I particularly appreciate the Dec. 17 Danziger cartoon of a well-heeled couple commenting on the film ``Schindler's List'' while oblivious to the news of the raging replay of the Holocaust in Bosnia-Herzegovina.

Several days prior to this cartoon's publication, a Santa-and-Rudolph ``Wishing you a Merry Christmas'' sign was placed in front of my yard installation that presents a Bosnian family mourning a loved one. It declares: ``Stop Genocide, Help Bosnia.''

The message for my family and the community was clear: We were dampening the holidays for our neighbors. Ironically, the suffering of others was inconceivable for some people, or at least inappropriate to contemplate during the holiday season. Barry Reese, Houston

Keeping Spotlight on Genocide Replay

The Monitor cartoons by Jeff Danziger have kept the plight of Sarajevo in the forefront for many months. He has refused to push this tragic issue aside, and for that we can be thankful.
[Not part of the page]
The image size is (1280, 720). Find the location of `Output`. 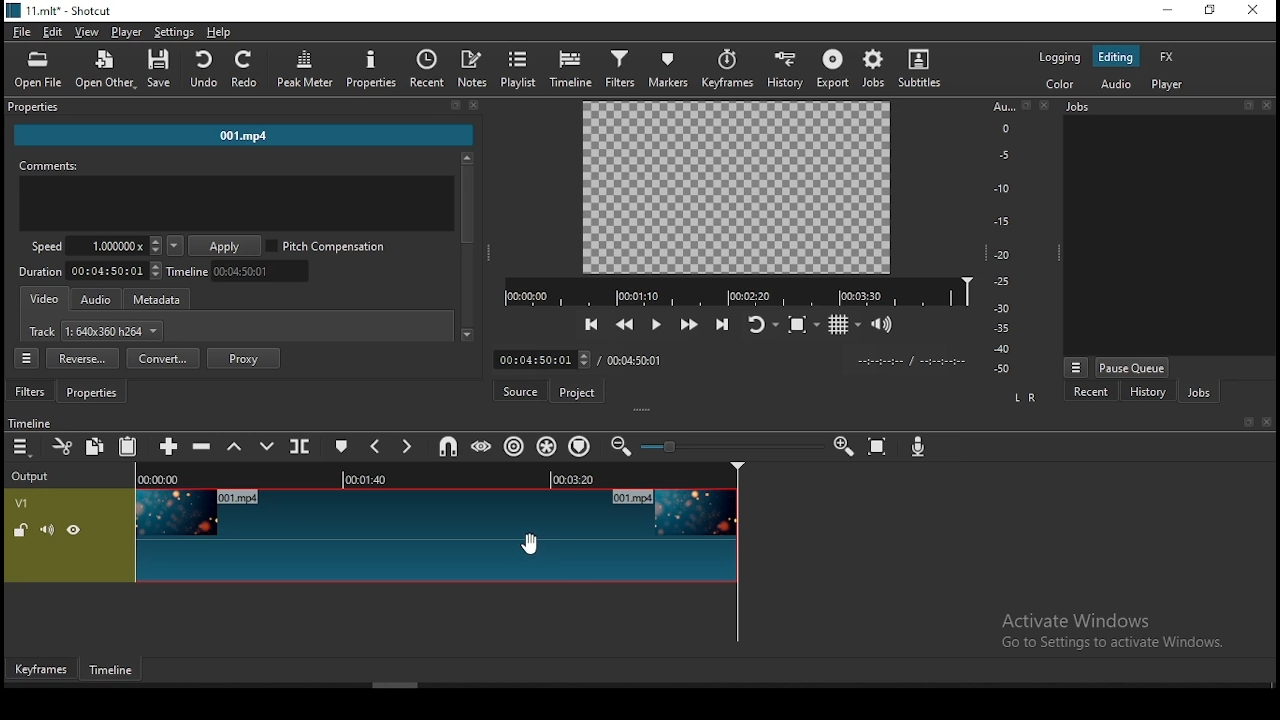

Output is located at coordinates (36, 475).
World leaders seem to be saying, ``Too bad, Bosnia, but you just don't represent anything vital to our interests.''

The ugly truth is that a communist threat to the United States is not present, nor is there a danger of losing our supply of oil. Ruth F. Wilson, New Rochelle, N.Y.

Undying dignity

The opinion-page article ``We Are Staying Until the Story Ends,'' Dec. 28, presents far more than a moving and thought-provoking account of events in the former Yugoslavia by a citizen of Sarajevo. It is a message of dignity, spirit, and moral imperative. As the author so powerfully states, ``normal life'' should be characterized by and inseparable from tolerance and love, not enhanced by them in any revocable sense. The defense of these values, described not as heroic but as the preservation of the reality of his beloved city, is a humbling and inspiring reminder to the world that watches and prays. Melissa Morill, Washington

Growing up in Nazi Germany

The opinion-page article ``Schindler's Mystery,'' Jan. 5, contains this thought-provoking statement: ``One of the questions of the Holocaust is: How did so many basically `good' people surrender their consciences to a madman?''

I think that I am able to answer that question, or part of it, because as a boy and teenager I lived under the National Socialist system. During the 1920s and '30s, relatively few people knew and understood what fascism, National Socialism, or right-wing extremism really was, because there seemed to be no historic precedent for them. Today almost every child knows.

So many good people got fooled and became party members because a subtle psychological pressure and dependency made it almost impossible not to do so. When people began to recognize the demonic character of the leaders and their dogma it was too late.

In my middle teens I became aware of things that didn't seem to make sense: If we Germans are so good and the British so bad, why then are the small countries near us so anxious to get away from us and seek help from the British? But then, ``a good German shouldn't doubt''; ``Trust the Fuhrer.''

The propagandists such as Joseph Goebbels were sly and foxy. The media were under the total control of the dictator/government, and the ``great'' Fuhrer Adolf Hitler was always portrayed as the most noble person since Christ Jesus. According to the high-pitched propaganda, he was the only one who worked for peace and the good of Europe and the world. Only the others - Churchill, Roosevelt, and Stalin - were portrayed as evil warmongers who were dragging their people into a war against us good Germans.

Regarding the Holocaust, the mass of the German population didn't know what was going on. Sure, there were rumors sometimes, but nobody I knew took them seriously: ``The Fuhrer would never do something like that.''

Even when the war was over and the truth came out, at first it was hard to believe. ``It's just propaganda.'' But then, gradually, the terrible facts began to sink in that we Germans were not so good as we were conditioned to believe. Alfred W. Kubbos, Allston, Mass.